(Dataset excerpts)
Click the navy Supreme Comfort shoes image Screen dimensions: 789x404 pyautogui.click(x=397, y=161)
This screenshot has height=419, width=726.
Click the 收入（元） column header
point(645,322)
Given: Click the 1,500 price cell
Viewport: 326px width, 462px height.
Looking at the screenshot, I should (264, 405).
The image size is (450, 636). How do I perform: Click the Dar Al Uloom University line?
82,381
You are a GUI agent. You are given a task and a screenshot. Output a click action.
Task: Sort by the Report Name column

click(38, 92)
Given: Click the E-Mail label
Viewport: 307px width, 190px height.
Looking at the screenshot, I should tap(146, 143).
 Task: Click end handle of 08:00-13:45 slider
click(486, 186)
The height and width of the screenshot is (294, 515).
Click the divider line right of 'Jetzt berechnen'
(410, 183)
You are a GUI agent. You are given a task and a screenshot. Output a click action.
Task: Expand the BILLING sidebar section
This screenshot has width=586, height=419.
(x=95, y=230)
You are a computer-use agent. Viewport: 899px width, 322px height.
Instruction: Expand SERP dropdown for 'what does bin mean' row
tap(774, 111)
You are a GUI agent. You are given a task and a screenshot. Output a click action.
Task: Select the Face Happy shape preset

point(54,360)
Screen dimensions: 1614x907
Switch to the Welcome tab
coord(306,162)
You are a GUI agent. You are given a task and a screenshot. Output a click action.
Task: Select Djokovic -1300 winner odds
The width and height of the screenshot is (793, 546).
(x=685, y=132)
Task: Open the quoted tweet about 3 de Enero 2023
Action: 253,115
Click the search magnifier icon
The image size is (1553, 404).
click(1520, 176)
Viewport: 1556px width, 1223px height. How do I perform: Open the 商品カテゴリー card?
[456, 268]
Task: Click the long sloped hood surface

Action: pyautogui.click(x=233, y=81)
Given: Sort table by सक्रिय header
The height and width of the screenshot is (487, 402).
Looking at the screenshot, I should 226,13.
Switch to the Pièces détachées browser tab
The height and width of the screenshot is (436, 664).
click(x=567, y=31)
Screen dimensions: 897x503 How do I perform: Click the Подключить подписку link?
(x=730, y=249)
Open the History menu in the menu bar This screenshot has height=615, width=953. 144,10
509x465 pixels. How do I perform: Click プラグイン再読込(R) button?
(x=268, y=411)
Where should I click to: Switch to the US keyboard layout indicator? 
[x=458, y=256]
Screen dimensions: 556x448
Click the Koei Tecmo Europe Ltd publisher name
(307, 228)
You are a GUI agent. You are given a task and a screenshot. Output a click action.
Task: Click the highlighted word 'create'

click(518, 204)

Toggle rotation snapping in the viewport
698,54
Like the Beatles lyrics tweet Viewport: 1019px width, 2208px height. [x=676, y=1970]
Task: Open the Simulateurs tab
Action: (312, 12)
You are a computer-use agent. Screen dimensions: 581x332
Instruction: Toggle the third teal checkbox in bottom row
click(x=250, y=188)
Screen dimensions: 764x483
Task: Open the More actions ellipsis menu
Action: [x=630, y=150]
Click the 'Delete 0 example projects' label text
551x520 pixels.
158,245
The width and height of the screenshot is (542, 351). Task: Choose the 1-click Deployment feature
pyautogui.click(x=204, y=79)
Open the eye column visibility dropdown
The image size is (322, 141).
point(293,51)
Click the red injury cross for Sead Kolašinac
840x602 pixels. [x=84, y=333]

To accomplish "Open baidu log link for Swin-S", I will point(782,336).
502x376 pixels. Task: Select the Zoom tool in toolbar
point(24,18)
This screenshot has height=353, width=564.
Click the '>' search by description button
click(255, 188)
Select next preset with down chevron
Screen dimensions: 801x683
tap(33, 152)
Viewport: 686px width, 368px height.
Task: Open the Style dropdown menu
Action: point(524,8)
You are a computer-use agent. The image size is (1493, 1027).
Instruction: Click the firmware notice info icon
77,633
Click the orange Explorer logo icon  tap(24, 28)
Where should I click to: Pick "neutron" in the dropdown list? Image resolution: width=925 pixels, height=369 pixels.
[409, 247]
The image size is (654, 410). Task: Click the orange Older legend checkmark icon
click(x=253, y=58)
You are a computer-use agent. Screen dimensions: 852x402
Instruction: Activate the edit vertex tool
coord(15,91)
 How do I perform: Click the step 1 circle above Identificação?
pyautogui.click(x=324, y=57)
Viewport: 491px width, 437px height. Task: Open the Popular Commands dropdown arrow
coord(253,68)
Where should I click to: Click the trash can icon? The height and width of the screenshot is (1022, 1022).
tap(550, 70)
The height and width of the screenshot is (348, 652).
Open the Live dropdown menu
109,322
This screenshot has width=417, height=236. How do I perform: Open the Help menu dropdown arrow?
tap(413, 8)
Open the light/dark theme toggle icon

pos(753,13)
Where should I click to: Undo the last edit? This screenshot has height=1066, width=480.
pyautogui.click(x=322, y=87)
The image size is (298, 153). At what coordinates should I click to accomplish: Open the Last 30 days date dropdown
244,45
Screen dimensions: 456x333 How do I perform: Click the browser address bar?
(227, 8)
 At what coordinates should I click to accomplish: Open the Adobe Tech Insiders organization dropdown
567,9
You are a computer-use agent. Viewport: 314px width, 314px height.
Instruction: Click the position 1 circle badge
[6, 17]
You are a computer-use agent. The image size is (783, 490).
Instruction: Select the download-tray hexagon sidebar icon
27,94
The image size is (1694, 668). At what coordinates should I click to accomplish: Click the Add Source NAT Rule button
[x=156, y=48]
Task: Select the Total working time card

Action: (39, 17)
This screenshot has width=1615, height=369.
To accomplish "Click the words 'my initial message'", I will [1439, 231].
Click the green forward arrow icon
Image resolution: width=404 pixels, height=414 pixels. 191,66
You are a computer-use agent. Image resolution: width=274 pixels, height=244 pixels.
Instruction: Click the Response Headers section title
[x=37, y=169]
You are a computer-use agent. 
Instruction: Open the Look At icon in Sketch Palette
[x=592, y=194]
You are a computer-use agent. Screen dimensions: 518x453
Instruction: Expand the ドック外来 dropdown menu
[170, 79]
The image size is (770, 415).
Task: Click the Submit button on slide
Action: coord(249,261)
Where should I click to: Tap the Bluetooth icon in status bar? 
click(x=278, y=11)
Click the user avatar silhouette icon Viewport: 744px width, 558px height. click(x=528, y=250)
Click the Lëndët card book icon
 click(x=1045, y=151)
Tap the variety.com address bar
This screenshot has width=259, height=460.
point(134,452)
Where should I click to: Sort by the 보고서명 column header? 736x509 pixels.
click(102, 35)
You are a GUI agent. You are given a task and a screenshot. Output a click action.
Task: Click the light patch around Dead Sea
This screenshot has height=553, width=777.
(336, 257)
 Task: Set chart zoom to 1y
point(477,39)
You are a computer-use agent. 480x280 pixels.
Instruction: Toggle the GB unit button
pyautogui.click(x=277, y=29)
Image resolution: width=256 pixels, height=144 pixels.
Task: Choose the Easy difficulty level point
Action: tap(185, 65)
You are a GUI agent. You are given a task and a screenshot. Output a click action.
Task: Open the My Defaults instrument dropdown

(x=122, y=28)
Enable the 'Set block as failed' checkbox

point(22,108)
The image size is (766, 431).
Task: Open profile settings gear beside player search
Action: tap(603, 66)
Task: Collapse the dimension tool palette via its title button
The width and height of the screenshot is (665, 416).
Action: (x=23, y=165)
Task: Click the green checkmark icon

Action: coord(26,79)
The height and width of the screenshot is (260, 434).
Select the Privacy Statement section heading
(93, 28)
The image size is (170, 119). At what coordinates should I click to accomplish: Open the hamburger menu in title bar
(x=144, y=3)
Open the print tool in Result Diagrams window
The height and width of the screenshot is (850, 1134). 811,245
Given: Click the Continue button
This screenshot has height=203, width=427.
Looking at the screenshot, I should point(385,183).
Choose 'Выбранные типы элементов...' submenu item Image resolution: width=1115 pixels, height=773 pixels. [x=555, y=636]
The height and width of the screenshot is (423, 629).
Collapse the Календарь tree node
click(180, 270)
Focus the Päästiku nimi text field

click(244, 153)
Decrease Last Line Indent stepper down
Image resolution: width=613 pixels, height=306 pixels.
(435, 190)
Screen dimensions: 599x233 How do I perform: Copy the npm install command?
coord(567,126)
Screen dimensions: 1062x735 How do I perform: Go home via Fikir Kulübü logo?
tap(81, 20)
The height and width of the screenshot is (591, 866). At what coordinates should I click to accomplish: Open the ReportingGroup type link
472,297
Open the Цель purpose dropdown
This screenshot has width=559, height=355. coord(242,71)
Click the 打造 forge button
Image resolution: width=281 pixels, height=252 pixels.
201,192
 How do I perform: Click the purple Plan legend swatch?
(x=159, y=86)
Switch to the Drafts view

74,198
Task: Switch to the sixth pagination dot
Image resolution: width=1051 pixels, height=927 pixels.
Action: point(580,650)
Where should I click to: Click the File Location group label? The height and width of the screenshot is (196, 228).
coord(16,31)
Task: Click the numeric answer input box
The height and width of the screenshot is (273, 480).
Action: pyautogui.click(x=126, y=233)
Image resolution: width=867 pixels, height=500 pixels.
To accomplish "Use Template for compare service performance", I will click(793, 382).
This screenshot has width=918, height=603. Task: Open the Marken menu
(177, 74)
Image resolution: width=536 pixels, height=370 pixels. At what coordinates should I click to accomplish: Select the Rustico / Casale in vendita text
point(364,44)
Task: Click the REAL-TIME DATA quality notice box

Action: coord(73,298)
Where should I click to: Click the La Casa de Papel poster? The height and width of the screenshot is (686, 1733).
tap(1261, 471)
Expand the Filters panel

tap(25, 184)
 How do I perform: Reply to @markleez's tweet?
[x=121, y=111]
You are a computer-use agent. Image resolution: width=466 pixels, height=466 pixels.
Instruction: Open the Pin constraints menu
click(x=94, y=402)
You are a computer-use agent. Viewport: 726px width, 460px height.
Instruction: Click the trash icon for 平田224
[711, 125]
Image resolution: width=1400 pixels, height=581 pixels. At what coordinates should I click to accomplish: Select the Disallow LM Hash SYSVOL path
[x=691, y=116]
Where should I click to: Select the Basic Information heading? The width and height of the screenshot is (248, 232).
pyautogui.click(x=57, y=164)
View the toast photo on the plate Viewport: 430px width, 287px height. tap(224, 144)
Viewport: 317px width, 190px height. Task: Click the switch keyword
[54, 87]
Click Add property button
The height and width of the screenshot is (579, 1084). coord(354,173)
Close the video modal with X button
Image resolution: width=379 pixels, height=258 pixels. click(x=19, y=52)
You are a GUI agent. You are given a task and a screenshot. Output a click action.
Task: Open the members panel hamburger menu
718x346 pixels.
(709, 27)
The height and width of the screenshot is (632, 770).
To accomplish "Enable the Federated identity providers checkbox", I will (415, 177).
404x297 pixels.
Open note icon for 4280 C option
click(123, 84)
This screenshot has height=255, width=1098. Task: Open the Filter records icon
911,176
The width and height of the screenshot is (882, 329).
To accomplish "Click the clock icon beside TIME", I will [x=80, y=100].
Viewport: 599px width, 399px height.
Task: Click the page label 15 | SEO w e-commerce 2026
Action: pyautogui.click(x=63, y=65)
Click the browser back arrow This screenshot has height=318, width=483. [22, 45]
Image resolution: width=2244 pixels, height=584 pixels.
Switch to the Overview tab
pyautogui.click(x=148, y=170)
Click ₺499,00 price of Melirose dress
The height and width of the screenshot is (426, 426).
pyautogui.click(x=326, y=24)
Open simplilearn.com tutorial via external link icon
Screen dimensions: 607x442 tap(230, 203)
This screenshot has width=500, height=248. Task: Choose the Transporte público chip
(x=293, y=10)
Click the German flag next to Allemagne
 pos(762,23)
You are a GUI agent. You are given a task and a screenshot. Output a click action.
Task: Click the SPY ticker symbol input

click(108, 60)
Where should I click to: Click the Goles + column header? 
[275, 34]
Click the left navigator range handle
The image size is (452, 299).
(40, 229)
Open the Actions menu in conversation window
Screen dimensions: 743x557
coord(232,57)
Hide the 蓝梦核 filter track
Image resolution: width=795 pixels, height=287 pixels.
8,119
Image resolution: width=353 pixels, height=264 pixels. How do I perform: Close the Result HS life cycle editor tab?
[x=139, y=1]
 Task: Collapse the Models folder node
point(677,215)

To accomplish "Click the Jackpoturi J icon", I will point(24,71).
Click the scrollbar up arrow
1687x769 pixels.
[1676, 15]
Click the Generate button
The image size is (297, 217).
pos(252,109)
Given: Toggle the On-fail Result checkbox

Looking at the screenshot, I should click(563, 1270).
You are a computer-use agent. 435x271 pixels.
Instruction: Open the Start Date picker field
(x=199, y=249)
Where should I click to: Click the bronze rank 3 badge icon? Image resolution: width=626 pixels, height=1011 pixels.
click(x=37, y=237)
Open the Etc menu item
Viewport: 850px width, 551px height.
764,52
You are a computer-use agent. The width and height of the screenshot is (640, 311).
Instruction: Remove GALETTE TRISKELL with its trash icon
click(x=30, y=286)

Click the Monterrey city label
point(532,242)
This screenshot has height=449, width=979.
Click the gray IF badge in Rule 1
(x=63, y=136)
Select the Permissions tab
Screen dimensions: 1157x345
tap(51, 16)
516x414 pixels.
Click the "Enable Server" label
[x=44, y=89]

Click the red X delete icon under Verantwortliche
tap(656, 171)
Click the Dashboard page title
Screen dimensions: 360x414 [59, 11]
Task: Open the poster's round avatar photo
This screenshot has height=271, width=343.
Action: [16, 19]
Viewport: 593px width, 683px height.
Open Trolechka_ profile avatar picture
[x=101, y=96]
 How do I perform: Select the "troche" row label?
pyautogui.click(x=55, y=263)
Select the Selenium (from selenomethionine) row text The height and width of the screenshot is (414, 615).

ASSIGNMENT »
Copy down each line in the entries that has the word "price".

EXERCISE RESULT »
Given: Click the 1,500 price cell
Click ₺499,00 price of Melirose dress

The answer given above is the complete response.